» Exercise goal
Once you reach the line that contains "This screenshot has height=345, width=1568.", retype it and each later line exactly as written, stopping only at the end of the listing.
+===+
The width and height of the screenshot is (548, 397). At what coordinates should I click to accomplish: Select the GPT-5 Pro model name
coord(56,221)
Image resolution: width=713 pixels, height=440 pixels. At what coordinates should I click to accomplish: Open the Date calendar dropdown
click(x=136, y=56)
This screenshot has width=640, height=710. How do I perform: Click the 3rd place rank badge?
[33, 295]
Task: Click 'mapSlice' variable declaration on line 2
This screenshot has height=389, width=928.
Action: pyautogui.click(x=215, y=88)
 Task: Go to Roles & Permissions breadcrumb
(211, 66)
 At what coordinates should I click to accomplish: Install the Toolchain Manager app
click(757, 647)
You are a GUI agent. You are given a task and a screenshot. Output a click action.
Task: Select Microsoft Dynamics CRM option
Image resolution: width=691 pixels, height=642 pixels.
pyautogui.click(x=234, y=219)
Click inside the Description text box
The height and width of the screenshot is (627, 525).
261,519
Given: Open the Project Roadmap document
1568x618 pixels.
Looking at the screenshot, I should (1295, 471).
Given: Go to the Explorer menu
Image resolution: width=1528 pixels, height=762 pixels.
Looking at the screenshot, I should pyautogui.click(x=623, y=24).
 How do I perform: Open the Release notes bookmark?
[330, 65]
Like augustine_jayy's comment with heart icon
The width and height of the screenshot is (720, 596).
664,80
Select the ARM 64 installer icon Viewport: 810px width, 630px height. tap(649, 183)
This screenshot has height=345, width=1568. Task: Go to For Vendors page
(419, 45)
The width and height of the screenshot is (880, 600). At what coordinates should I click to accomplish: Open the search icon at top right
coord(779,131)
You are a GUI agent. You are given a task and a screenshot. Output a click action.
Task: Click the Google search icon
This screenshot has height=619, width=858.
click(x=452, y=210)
+===+
» Written response
This screenshot has height=345, width=1568. Task: Go to For Vendors page
(419, 45)
The width and height of the screenshot is (880, 600). At what coordinates should I click to accomplish: Open the search icon at top right
coord(779,131)
You are a GUI agent. You are given a task and a screenshot. Output a click action.
Task: Click the Google search icon
This screenshot has height=619, width=858.
click(x=452, y=210)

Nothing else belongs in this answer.